→ The task
Quote the records below word for word, please, from the very first line through the one that contains "CONTACT LAURIE (550, 838)", and nothing beyond it.

Dataset entries:
________________

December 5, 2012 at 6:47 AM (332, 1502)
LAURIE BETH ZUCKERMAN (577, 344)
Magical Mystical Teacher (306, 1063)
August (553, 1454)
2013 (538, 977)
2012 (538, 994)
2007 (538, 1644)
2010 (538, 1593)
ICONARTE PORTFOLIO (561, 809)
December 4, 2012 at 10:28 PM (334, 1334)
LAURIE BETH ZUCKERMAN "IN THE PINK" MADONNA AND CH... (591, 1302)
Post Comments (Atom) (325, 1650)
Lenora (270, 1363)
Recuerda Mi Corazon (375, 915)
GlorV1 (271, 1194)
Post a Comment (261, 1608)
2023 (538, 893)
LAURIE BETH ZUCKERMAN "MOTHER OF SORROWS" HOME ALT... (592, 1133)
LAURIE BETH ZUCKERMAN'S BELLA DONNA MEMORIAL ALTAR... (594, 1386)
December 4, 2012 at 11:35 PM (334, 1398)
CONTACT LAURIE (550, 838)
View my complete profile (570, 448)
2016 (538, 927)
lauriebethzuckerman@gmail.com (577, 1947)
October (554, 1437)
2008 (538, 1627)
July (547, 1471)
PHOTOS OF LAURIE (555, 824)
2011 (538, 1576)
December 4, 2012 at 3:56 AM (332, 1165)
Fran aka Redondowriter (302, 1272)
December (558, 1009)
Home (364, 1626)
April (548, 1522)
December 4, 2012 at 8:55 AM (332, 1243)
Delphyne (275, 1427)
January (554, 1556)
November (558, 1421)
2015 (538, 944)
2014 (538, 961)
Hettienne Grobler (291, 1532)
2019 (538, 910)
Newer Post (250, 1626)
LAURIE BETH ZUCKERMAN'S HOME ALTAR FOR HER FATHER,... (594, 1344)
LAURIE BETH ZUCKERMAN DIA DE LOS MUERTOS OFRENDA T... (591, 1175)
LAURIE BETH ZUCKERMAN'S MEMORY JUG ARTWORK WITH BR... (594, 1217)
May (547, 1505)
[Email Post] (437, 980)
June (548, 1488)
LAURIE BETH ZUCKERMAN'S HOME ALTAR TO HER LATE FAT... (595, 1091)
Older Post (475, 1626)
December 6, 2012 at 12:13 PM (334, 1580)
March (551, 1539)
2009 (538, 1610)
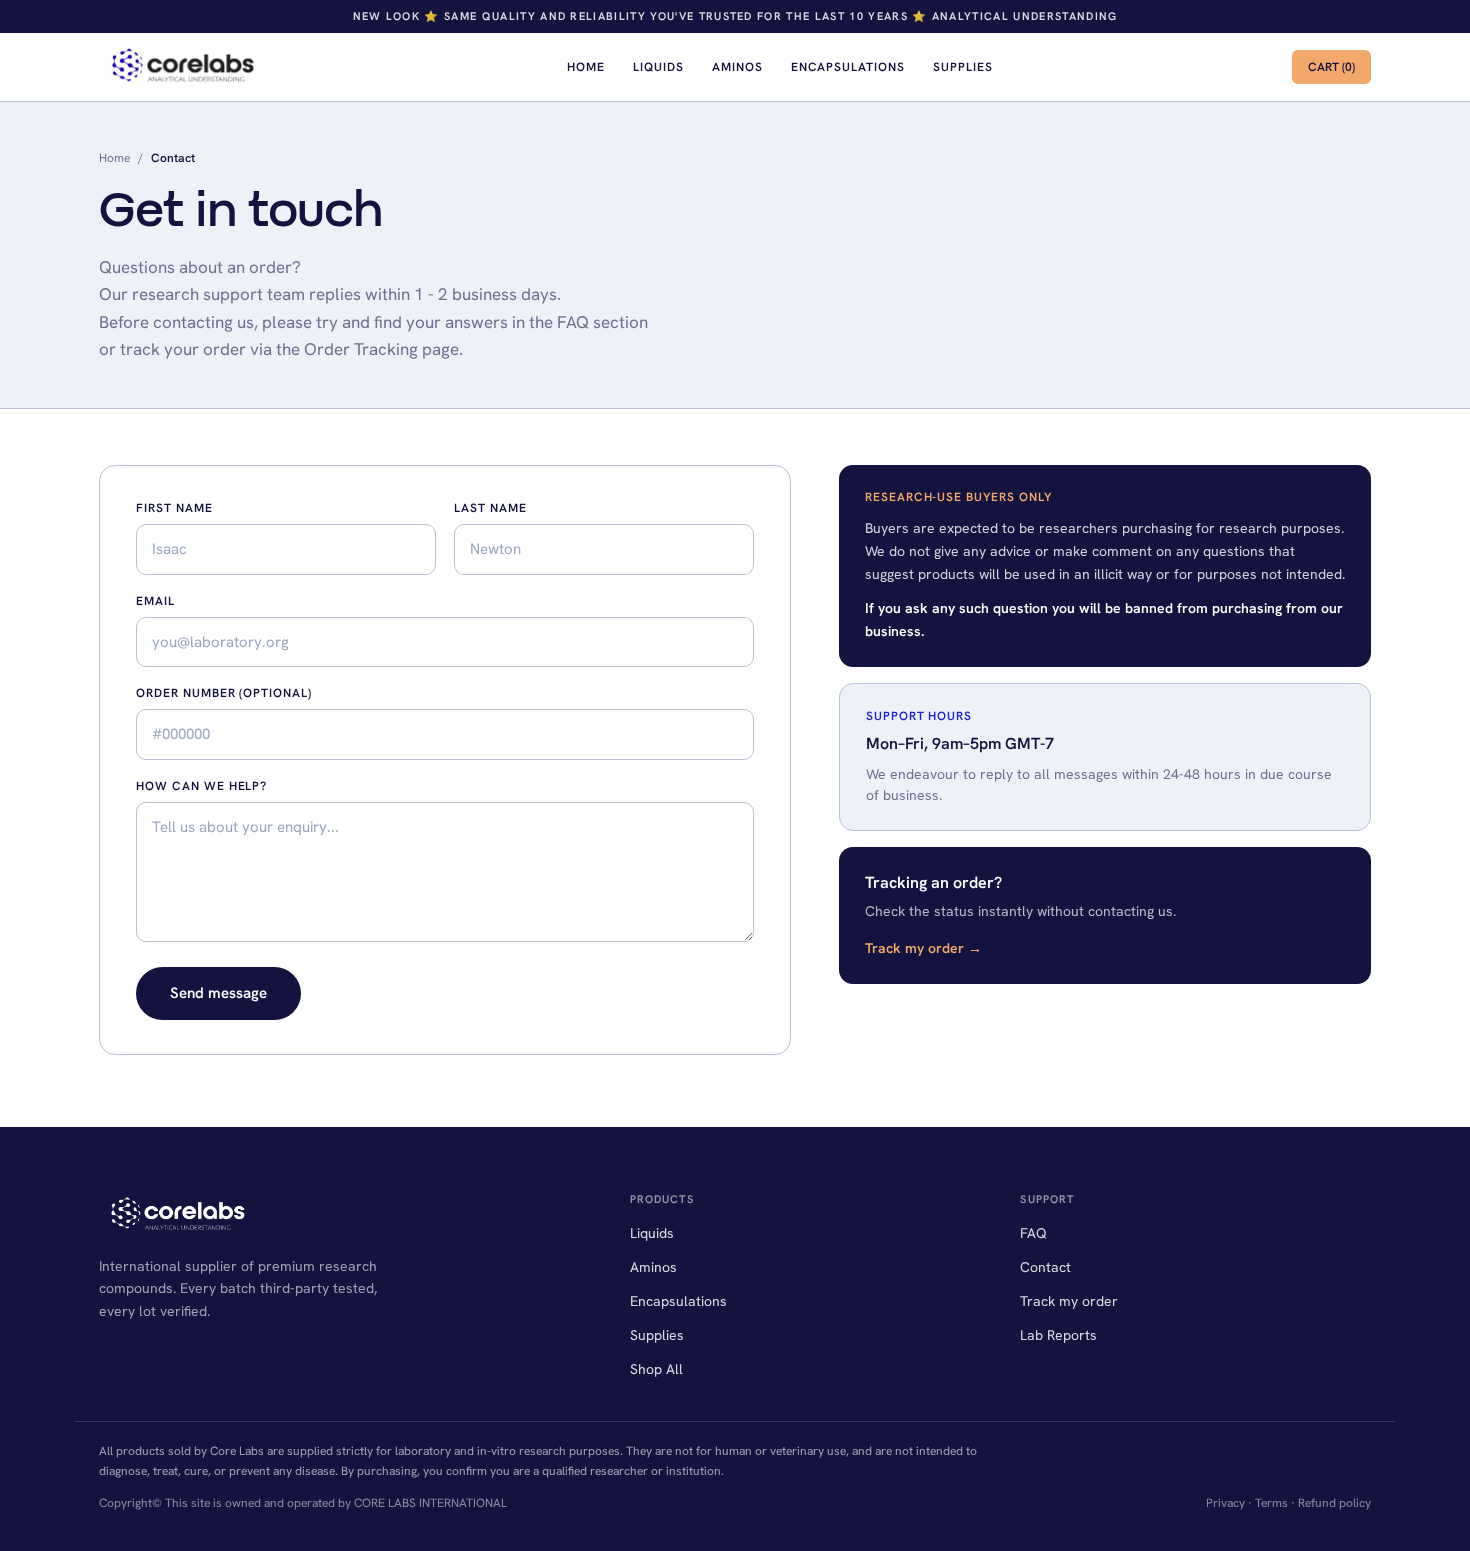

________________

→ Answer below
December 5, 2012 at 6:47 AM (332, 1502)
LAURIE BETH ZUCKERMAN (577, 344)
Magical Mystical Teacher (306, 1063)
August (553, 1454)
2013 (538, 977)
2012 (538, 994)
2007 (538, 1644)
2010 (538, 1593)
ICONARTE PORTFOLIO (561, 809)
December 4, 2012 at 10:28 PM (334, 1334)
LAURIE BETH ZUCKERMAN "IN THE PINK" MADONNA AND CH... (591, 1302)
Post Comments (Atom) (325, 1650)
Lenora (270, 1363)
Recuerda Mi Corazon (375, 915)
GlorV1 (271, 1194)
Post a Comment (261, 1608)
2023 (538, 893)
LAURIE BETH ZUCKERMAN "MOTHER OF SORROWS" HOME ALT... (592, 1133)
LAURIE BETH ZUCKERMAN'S BELLA DONNA MEMORIAL ALTAR... (594, 1386)
December 4, 2012 at 11:35 PM (334, 1398)
CONTACT LAURIE (550, 838)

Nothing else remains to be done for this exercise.